Most of our contemporaries concerned with terrorism and narrative begin by making an assumption about what narrative is—an assumption about its form or structure. Casebeer and Russell, for example, make the standard assumption: narratives are stories with a beginning, middle, and an end. Citing Gustav Freytag (Freytag’s Triangle) and Joseph Campbell’s study of the structure of myths, they relate a structure familiar to western audiences that, “there is some beginning, a problem presents itself that leads to a climax, which resolves itself into an ending.” They are not alone. They follow a long tradition of similar assumptions about narrative form. It is an assumption familiar to lay persons and academics alike, and it has its foundation in Aristotle’s Poetics,
“Now a whole is that which has a beginning, middle, and
end. A beginning is that which is not itself necessarily after
any-thing else, and which has naturally something else
after it; an end is that which is naturally after something
itself, either as its necessary or usual consequent, and with
nothing else after it; and a middle, that is by nature after
one thing and has also another after it. A well constructed
plot, therefore, cannot either begin or end at any point one
likes; beginning and end in it must be of the forms just
Aristotle’s poetic structure has become normative in the West. That means that what was once a description has become a prescription for the way narratives are to be structured. That structure has the following elements: it is linear (goes from beginning to middle to end) and is unified (there is a theme into which each component part plays a role) and is temporally ordered (time is an essential feature in the structuring operation.)
In the context of countering extremist recruitment narratives, I think it is important to recognize the non-universality of Western narrative structure for three reasons at least: 1, so we don’t make the mistake of projecting a culturally specific assumption onto those who don’t share it, 2, so we are aware of the ways in which that assumption can be exploited, and 3, to maximize our own ability to exploit that assumption.
While there is general agreement that narrative is both expressive and constitutive of identity (Ricoeur, 1995, 1992; Johnson, 1993; MacIntyre, 1981; Lloyd, 1993; Schaffer, 1992; Bateson, 1990; Bruner, 1990; Linde, 1993) many contemporary philosophers, literary theorists, and psychologists have argued, at length, for the centrality of the classical Western narrative structure because they link a unified linear narrative, in the form just described, to identity. But they link it not to just to any kind of identity; they link it to coherent unified identity in particular.
In his classic text, Acts of Meaning (1990), psychologist Jerome Bruner insists, “What gives the story its unity is the manner in which plight, characters, and consciousness interact to yield a structure that has a start, a development, and a sense of an ending.” Additionally, according to Bruner, narrative has four grammatical constituents: agency, linearity, canonicality, and perspective (77).

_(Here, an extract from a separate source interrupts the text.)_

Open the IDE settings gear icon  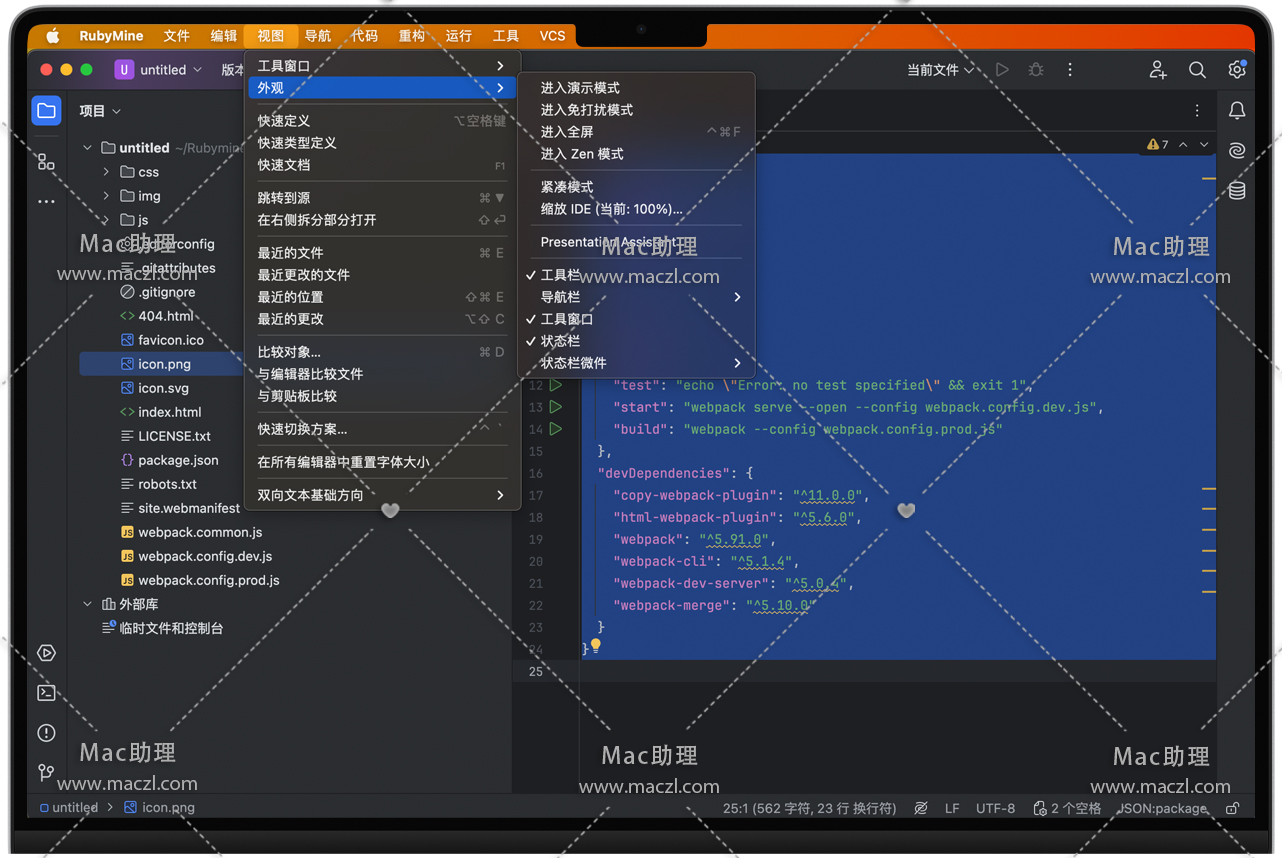click(x=1237, y=70)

Most people would agree that three of four of these constituents are not neutral but rather reflect interest. Those three are: are agency, canonicality, and perspective. I think the fourth, linearity, is not neutral either although linearity deceptively masquerades as neutral so its resulting persuasive power goes undetected. (Maan, 2013) As Bruner says, “the meaning of what happened is strictly determined by the order and form of its sequence.” (90)
It is imperative to recognize that “the meaning of what happened” can be manipulated by enlisting an ancient fallacy that linear narrative form relies upon for its enormous persuasive power; it is the “post hoc ergo propter hoc” (after this, therefore because of this) logical fallacy.
As McAdams and McLean (2013) have pointed out, in recent studies of narrative identity researchers have focused on psychological adaptation and development but more needs to be done to “disentangle causal relations between features of life stories.” Narratives convey a specific understanding of the events they are about. And this understanding involves a particular way of organizing events. And in this way, narrative, by its very nature, is strategic and its strategic nature is inseparable from its form. Narrative bestows meaning on what were previously just a series of events that are sometimes related and sometimes not related. It ties together events in a certain way for a certain purpose. Narratives have “rhetorical aims or illocutionary intentions that are not merely expository, but rather, partisan.” They work to “cajole, to deceive, to flatter, to justify.” (Bruner, 85-86) And its formal elements effect action “what you do is drastically effected by how you recount what you are doing, will do, or have done.” (Bruner, 87)
Narrative is a way to appropriate, or to give meaning to, experience. And in the context of this discussion, involuntary aspects of experience are essential (note that many calls to violence first begin with casting the potential terrorist as a victim). I may not have control over my environment and circumstances but narrative gives me control over how I understand my environment and my circumstances.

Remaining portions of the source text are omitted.